--- START ---

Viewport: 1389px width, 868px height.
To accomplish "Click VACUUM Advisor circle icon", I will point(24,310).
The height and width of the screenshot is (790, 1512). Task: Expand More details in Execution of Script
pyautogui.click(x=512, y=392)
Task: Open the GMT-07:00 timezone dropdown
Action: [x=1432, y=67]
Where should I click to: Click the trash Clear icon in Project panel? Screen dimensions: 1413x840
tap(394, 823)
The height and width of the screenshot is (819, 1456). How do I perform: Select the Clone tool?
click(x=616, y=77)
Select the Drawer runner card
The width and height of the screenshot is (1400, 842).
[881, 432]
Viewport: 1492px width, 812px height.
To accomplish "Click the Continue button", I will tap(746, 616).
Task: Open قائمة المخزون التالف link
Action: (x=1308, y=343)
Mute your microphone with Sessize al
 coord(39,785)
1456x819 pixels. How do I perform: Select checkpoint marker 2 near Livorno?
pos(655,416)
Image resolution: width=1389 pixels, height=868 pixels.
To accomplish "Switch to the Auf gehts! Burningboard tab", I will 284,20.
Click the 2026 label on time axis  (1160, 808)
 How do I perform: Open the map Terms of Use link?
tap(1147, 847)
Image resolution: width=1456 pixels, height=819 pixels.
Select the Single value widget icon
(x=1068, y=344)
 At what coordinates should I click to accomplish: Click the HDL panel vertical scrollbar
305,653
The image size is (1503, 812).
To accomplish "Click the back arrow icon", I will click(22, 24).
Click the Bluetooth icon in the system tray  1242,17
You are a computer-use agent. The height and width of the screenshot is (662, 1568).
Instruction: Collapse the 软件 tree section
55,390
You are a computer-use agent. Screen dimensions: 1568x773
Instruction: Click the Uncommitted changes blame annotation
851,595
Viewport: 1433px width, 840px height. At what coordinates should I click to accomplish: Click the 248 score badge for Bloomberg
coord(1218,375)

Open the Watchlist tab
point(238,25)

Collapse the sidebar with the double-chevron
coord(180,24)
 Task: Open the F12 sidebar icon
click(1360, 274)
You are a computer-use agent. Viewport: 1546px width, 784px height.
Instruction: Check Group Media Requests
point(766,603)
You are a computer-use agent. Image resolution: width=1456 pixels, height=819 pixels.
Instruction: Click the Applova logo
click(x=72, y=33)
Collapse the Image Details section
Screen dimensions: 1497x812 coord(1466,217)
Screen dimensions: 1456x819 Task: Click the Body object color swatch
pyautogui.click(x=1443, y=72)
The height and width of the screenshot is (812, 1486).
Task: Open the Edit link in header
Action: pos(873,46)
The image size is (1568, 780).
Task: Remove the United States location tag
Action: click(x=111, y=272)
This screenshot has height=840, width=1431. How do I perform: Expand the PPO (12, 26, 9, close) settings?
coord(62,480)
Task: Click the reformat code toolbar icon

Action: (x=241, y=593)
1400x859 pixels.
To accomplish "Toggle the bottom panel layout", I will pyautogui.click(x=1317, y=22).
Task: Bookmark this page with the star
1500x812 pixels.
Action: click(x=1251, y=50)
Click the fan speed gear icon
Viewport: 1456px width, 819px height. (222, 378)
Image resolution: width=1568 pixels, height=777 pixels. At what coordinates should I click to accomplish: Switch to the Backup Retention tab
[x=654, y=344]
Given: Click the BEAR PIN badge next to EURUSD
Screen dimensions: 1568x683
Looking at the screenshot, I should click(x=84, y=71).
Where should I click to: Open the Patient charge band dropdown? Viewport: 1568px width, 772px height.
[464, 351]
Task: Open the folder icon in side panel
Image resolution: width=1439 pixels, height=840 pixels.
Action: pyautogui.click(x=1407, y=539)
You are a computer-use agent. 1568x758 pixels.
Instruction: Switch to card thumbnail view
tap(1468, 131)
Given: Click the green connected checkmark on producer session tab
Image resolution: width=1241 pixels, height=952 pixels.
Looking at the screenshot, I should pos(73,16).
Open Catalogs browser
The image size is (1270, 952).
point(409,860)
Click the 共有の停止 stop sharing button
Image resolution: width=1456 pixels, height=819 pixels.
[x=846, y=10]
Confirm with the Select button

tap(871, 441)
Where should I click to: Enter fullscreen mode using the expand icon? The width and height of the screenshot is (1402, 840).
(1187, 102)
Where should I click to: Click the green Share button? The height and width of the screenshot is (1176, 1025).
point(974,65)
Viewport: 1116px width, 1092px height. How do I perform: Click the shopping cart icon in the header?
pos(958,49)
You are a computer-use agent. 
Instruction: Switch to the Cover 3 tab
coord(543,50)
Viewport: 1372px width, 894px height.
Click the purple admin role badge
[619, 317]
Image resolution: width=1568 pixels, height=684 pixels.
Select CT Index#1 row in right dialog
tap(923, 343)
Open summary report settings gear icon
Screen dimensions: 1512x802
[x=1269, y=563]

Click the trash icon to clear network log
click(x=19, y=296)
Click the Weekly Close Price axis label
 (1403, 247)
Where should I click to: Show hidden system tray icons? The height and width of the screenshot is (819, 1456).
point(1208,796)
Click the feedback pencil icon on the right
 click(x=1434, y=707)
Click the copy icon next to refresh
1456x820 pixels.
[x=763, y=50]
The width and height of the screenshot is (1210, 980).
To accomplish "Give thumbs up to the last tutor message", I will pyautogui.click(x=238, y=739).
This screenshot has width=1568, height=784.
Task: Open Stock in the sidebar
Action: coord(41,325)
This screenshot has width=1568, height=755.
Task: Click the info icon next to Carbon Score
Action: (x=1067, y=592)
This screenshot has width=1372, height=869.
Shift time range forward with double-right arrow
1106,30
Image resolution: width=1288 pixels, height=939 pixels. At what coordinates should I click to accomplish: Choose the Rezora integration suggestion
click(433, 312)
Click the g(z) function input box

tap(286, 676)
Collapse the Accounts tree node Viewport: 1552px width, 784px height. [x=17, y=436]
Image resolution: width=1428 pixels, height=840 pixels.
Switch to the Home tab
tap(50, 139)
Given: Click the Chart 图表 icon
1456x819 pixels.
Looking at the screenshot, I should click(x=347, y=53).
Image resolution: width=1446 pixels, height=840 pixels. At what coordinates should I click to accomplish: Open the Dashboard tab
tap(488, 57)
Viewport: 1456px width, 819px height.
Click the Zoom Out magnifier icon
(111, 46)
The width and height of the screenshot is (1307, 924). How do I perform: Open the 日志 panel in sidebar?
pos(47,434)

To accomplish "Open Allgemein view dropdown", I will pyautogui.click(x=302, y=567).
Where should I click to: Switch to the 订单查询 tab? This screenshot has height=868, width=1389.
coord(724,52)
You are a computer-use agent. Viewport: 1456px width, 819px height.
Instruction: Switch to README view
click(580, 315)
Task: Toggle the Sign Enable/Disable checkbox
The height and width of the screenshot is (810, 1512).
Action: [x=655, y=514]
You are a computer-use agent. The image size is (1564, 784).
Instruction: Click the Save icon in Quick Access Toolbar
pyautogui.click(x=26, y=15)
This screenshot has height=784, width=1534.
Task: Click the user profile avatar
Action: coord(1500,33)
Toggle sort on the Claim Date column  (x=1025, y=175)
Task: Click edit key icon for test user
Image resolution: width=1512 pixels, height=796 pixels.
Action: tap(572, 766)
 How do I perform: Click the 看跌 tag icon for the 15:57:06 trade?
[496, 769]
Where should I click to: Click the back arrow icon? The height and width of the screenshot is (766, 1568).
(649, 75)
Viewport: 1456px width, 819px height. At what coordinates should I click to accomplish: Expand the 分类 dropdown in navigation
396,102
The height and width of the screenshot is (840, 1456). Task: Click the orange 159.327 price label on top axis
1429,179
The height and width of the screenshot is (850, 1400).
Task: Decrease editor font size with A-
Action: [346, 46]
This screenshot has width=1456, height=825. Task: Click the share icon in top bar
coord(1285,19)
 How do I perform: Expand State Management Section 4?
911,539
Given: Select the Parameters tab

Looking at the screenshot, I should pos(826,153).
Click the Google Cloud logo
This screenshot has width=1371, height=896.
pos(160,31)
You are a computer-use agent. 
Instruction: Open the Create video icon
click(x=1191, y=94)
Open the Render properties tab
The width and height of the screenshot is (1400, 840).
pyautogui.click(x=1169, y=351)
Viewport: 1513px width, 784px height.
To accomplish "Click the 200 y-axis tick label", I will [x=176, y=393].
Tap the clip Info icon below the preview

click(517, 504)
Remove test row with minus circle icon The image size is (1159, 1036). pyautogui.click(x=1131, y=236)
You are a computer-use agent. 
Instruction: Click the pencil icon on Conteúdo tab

--- END ---

Exercise prompt: Among the records above, find each line containing the string "circle" and copy it.

Your response:
To accomplish "Click VACUUM Advisor circle icon", I will point(24,310).
Remove test row with minus circle icon The image size is (1159, 1036). pyautogui.click(x=1131, y=236)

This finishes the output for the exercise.